> _Brief_: Whatever precedes the line containing "The height and width of the screenshot is (905, 1200)." is not copied; that line and every line after it through the final one below are copied exactly, except pictures.

> _Data excerpts_:
--- START ---
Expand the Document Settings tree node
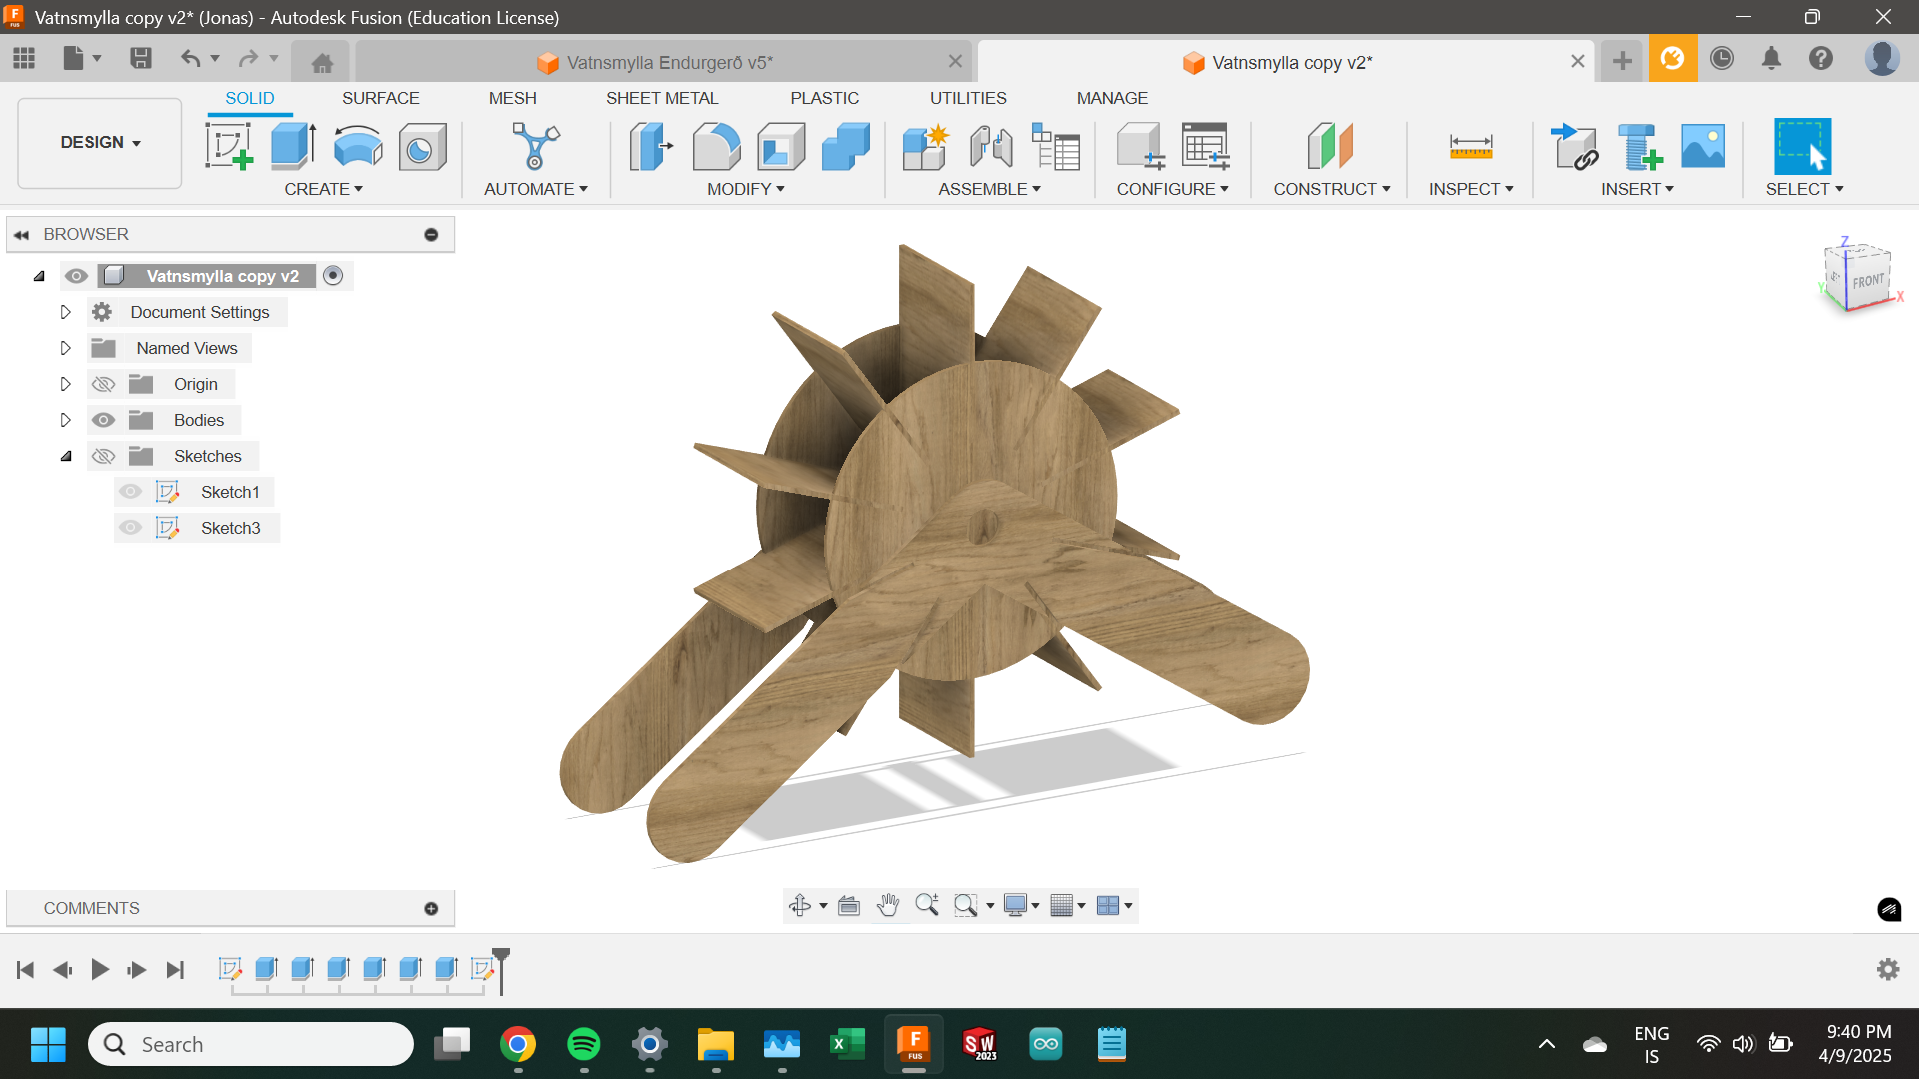Screen dimensions: 1919x1079 coord(66,312)
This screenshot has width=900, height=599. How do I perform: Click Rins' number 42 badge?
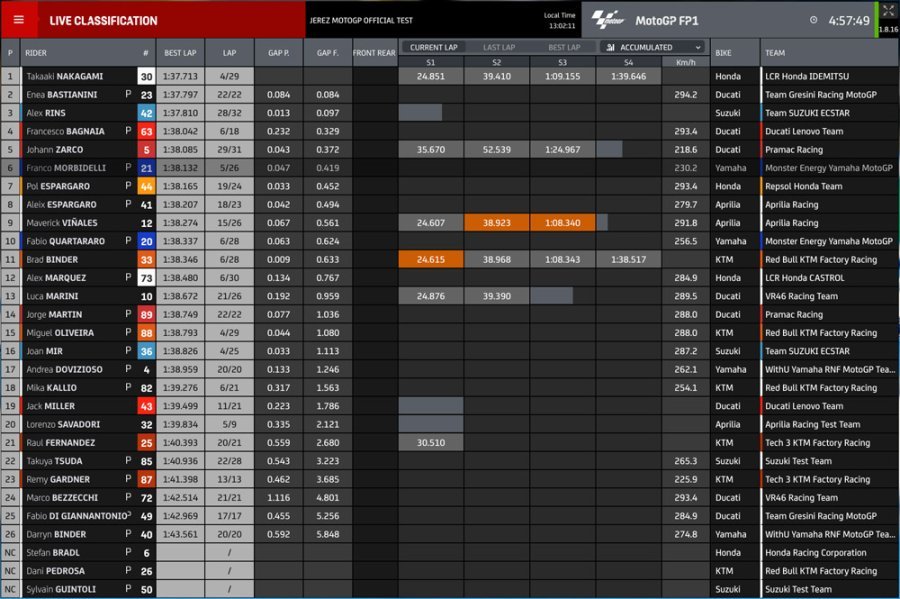(146, 113)
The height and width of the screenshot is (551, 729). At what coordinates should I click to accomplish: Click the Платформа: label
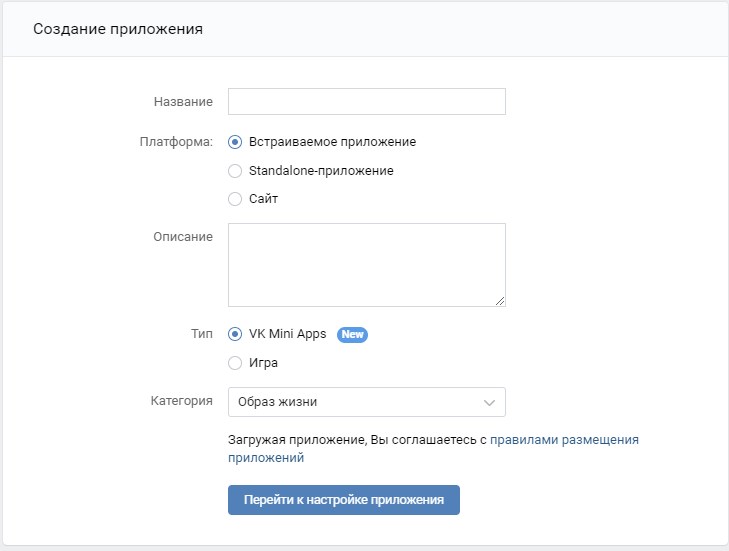pyautogui.click(x=176, y=142)
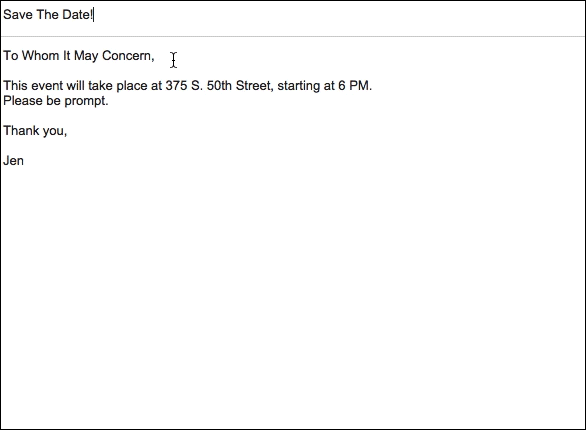Image resolution: width=586 pixels, height=430 pixels.
Task: Click the sentence beginning This event will take place
Action: (x=188, y=86)
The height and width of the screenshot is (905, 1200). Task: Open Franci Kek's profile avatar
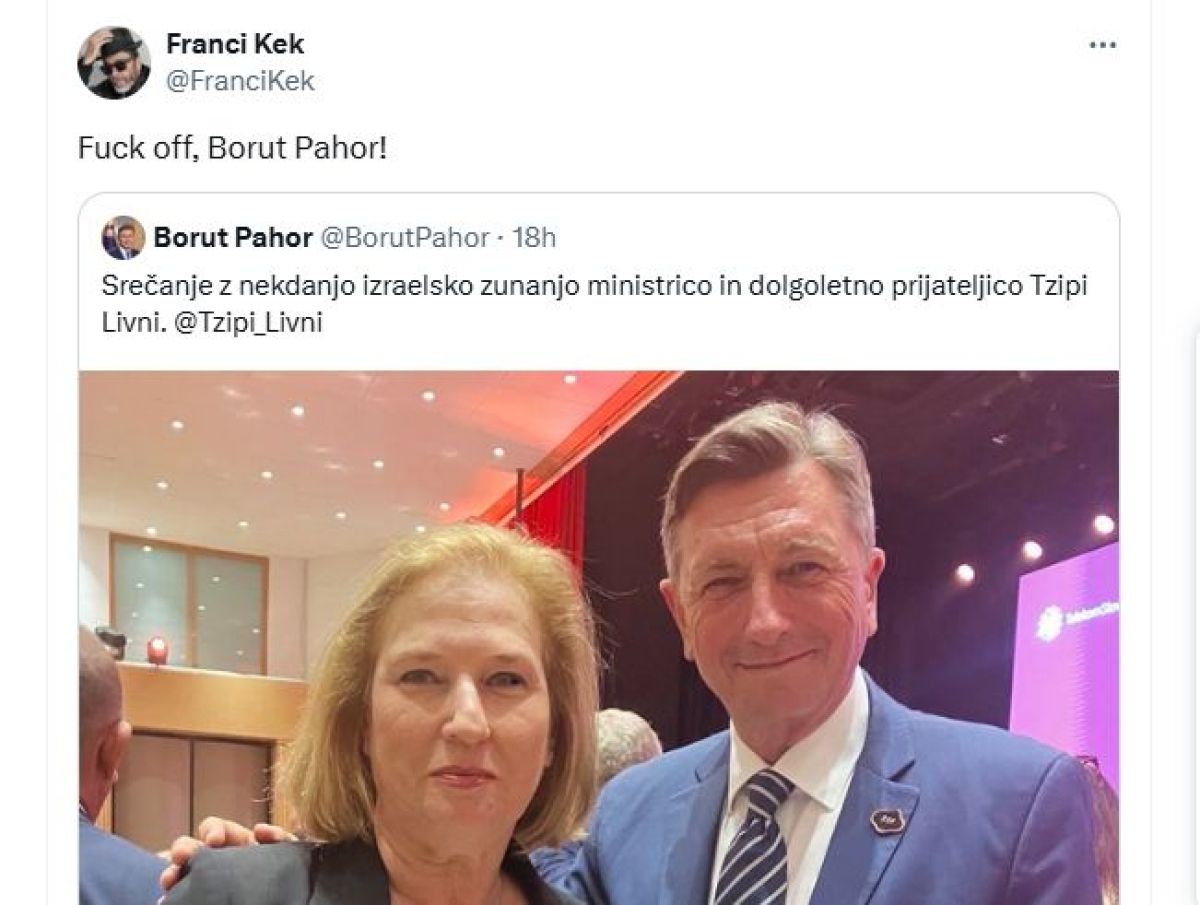tap(114, 63)

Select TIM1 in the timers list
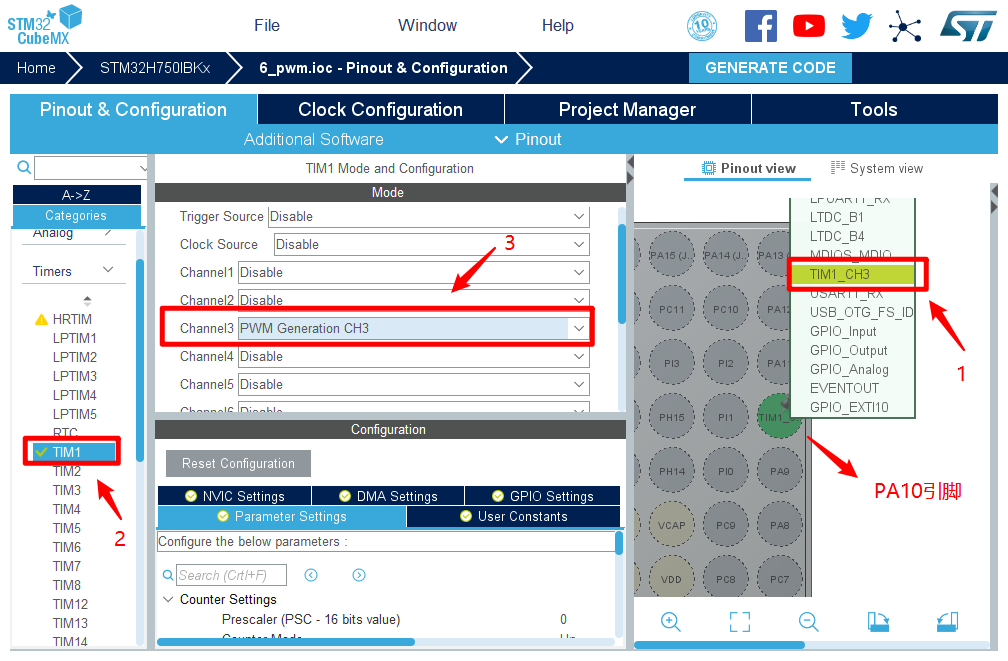click(67, 452)
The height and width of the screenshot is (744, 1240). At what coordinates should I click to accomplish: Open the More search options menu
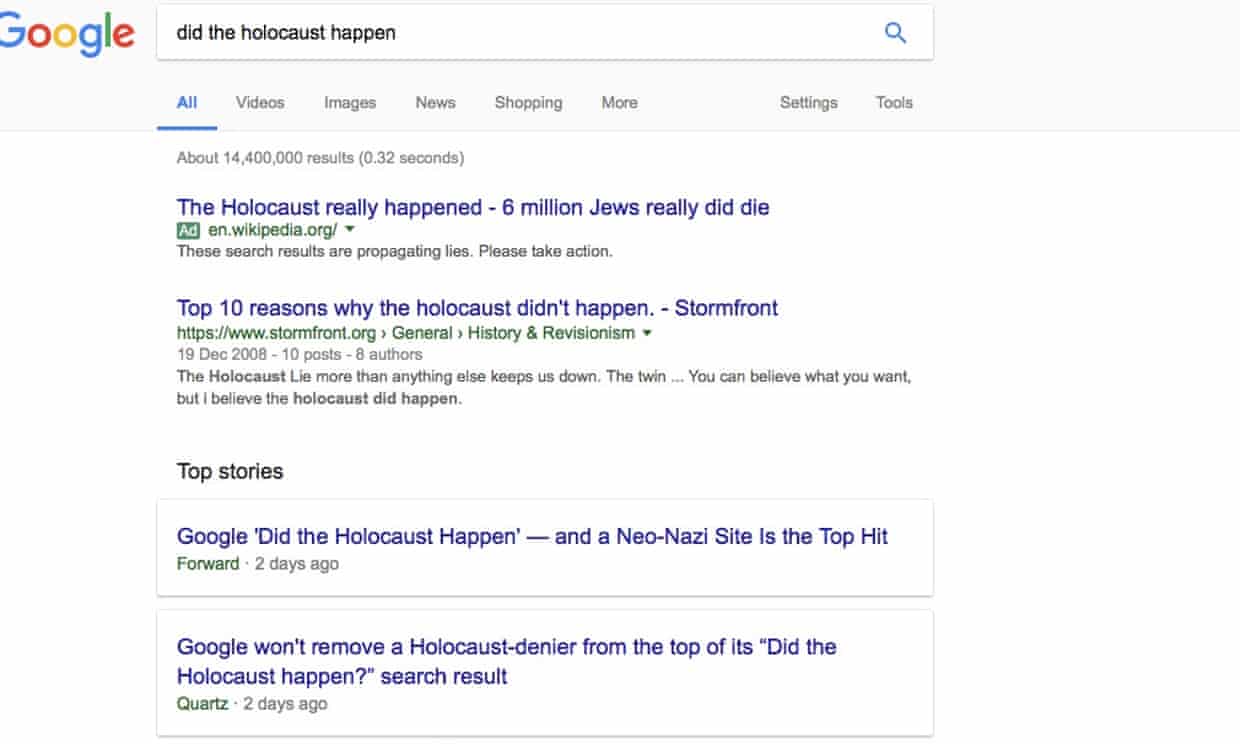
--- END ---
> _Answer space_:
The height and width of the screenshot is (905, 1200). Task: Open Franci Kek's profile avatar
tap(114, 63)

Select TIM1 in the timers list
click(67, 452)
The height and width of the screenshot is (744, 1240). At what coordinates should I click to accomplish: Open the More search options menu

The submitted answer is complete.